**Aim**
In the items below, change each "pixels" to "px" and keep everything else the same. Leave the pictures out when you write the items again.
==== Raw records ====
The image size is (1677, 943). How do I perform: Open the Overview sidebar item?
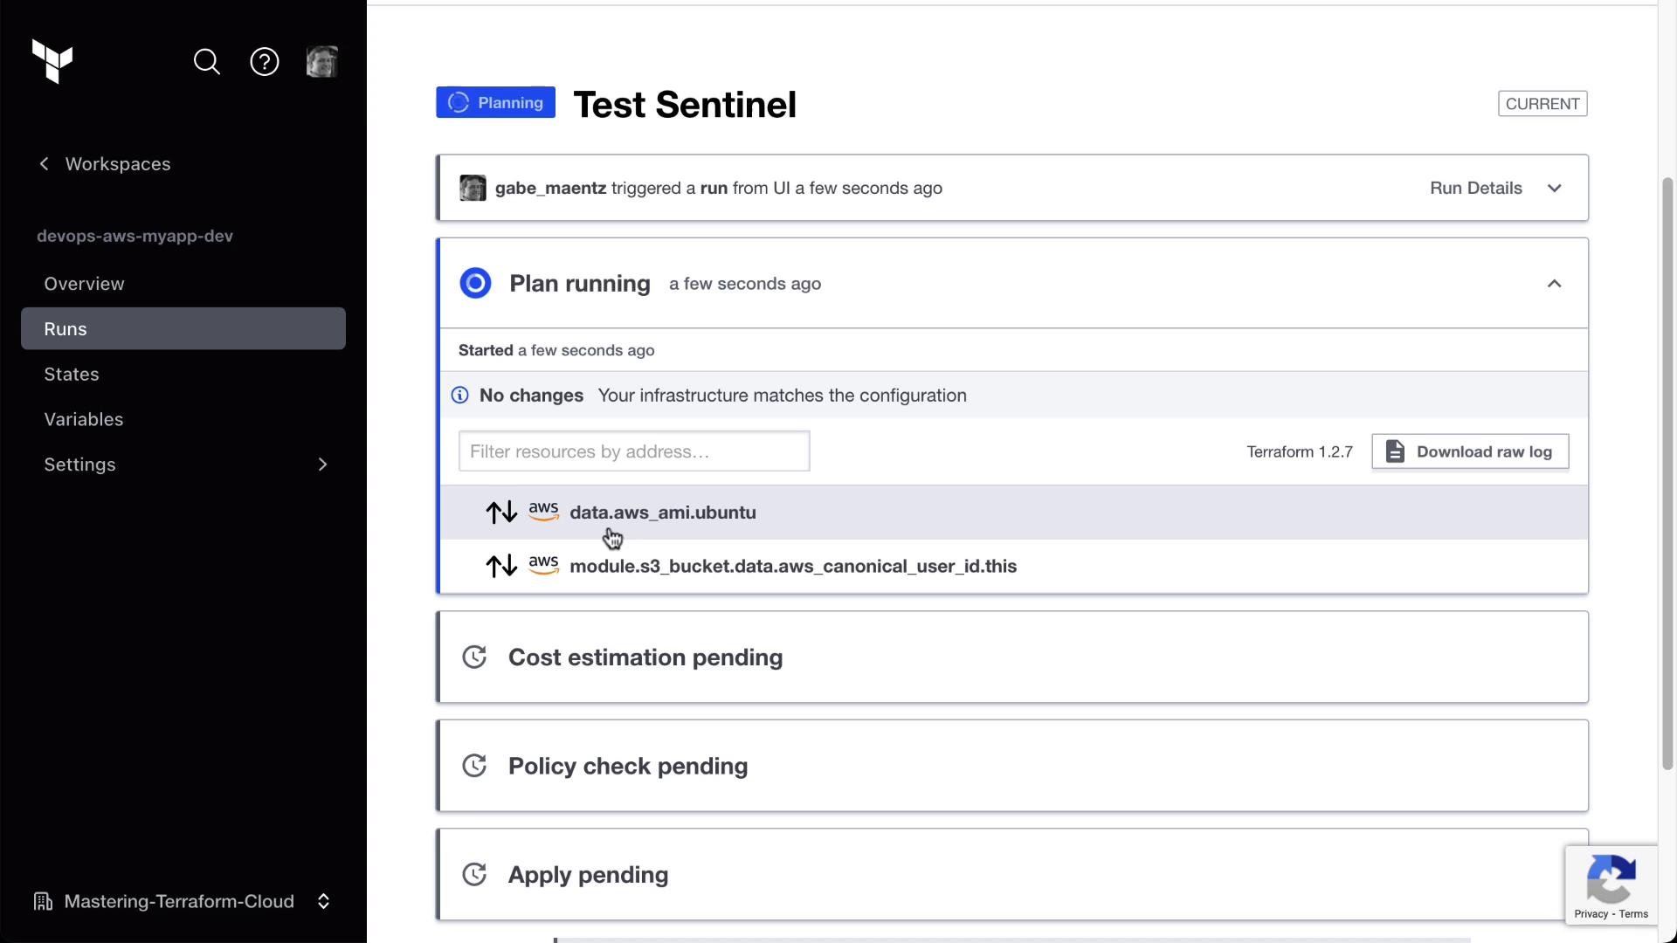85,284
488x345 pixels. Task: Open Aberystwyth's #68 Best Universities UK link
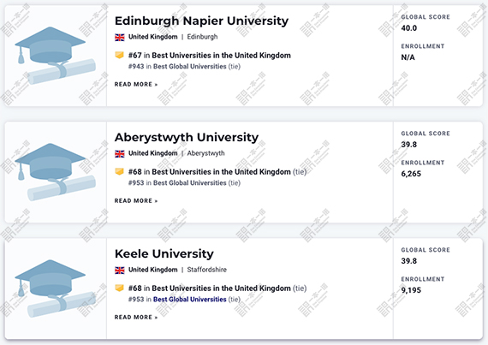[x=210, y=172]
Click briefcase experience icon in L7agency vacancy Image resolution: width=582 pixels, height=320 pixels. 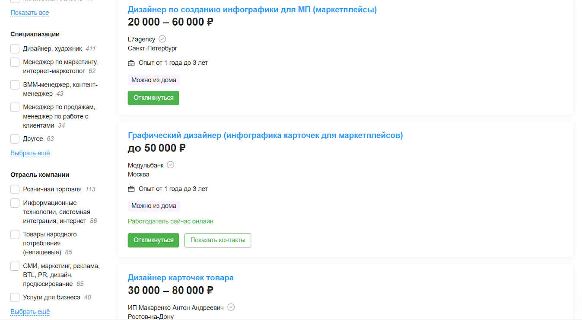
====
**Result of the exercise**
The image size is (1677, 943). How do I perform: Open the Overview sidebar item?
85,284
488x345 px. Task: Open Aberystwyth's #68 Best Universities UK link
[x=210, y=172]
Click briefcase experience icon in L7agency vacancy Image resolution: width=582 px, height=320 px. 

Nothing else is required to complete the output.